Exercise details
Lines of the listing below that contain the string "taskbar" are to be returned.

Recorded information

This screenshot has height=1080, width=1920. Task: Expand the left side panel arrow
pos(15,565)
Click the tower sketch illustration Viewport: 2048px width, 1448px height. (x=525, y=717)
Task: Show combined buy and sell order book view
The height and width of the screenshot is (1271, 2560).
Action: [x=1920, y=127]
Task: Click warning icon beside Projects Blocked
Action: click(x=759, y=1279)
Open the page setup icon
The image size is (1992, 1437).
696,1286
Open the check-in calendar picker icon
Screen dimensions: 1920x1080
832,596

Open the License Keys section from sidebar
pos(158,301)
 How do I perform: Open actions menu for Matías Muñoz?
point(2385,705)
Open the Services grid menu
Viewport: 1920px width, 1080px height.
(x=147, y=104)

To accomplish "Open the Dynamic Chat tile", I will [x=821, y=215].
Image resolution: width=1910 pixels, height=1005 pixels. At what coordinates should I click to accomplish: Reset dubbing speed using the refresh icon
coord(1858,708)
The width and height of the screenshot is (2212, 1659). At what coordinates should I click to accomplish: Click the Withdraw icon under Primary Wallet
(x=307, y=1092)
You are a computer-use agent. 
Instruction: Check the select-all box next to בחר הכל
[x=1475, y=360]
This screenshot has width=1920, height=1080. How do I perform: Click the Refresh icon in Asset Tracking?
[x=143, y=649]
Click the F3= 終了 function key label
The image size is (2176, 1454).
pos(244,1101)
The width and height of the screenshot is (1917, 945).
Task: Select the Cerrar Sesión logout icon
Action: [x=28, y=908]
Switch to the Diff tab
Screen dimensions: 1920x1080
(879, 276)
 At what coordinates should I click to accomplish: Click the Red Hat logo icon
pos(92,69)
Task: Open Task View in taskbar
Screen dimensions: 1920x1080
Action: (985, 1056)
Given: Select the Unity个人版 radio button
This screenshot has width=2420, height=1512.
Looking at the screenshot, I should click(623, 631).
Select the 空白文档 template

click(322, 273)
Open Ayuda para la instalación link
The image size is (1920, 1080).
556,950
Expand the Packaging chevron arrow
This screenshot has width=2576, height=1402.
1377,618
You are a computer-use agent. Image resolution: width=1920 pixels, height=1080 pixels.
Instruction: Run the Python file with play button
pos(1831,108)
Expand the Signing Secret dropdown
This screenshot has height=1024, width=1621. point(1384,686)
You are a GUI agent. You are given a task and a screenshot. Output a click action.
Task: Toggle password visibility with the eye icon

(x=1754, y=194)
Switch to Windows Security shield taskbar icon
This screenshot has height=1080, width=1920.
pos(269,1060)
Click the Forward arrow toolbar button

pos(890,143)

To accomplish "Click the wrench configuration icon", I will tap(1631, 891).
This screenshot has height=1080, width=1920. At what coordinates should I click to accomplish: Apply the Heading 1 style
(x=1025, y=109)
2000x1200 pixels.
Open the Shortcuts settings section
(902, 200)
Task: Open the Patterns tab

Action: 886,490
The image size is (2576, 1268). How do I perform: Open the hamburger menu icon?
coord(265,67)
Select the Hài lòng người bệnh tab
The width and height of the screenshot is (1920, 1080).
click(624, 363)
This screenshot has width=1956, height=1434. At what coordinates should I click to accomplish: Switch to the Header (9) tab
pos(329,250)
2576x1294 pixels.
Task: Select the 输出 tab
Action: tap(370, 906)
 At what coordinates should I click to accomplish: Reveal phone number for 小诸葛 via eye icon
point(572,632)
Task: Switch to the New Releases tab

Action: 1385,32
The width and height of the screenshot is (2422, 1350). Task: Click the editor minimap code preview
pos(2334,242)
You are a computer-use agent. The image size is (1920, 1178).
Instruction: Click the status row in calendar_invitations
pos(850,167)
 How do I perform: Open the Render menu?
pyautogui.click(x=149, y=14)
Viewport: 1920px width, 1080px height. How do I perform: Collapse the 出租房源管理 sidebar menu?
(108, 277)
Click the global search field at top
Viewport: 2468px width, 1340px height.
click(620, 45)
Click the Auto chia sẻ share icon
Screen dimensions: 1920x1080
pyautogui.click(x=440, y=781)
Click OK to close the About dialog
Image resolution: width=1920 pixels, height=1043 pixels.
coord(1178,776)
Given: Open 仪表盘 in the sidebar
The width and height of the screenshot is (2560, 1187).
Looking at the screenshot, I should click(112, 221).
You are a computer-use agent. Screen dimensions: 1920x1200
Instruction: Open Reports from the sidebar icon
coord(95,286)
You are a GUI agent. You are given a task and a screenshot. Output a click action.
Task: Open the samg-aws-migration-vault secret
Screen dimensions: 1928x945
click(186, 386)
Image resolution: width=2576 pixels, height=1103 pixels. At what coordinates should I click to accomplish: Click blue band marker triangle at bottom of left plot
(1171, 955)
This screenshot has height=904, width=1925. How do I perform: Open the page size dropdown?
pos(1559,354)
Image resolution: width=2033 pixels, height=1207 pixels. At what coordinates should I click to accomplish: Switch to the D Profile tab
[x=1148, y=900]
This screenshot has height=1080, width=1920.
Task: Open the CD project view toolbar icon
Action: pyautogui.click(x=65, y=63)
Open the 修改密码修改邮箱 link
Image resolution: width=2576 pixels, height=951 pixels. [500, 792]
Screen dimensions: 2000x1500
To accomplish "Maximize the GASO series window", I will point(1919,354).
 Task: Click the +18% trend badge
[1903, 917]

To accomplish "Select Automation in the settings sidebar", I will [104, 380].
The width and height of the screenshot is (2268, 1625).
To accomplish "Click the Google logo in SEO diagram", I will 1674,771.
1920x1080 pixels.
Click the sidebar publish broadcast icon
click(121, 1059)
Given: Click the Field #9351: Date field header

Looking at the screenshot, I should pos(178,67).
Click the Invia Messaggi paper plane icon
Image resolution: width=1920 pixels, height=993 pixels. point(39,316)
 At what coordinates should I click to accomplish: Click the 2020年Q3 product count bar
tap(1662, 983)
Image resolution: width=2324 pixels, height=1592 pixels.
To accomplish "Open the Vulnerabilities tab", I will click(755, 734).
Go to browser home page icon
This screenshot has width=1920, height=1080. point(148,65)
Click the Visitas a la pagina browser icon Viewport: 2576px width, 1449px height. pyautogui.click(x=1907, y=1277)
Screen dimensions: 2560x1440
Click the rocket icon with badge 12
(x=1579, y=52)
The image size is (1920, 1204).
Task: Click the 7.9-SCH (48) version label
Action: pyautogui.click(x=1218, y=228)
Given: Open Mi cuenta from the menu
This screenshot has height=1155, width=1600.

Written reply
Task: Open Task View in taskbar
Switch to Windows Security shield taskbar icon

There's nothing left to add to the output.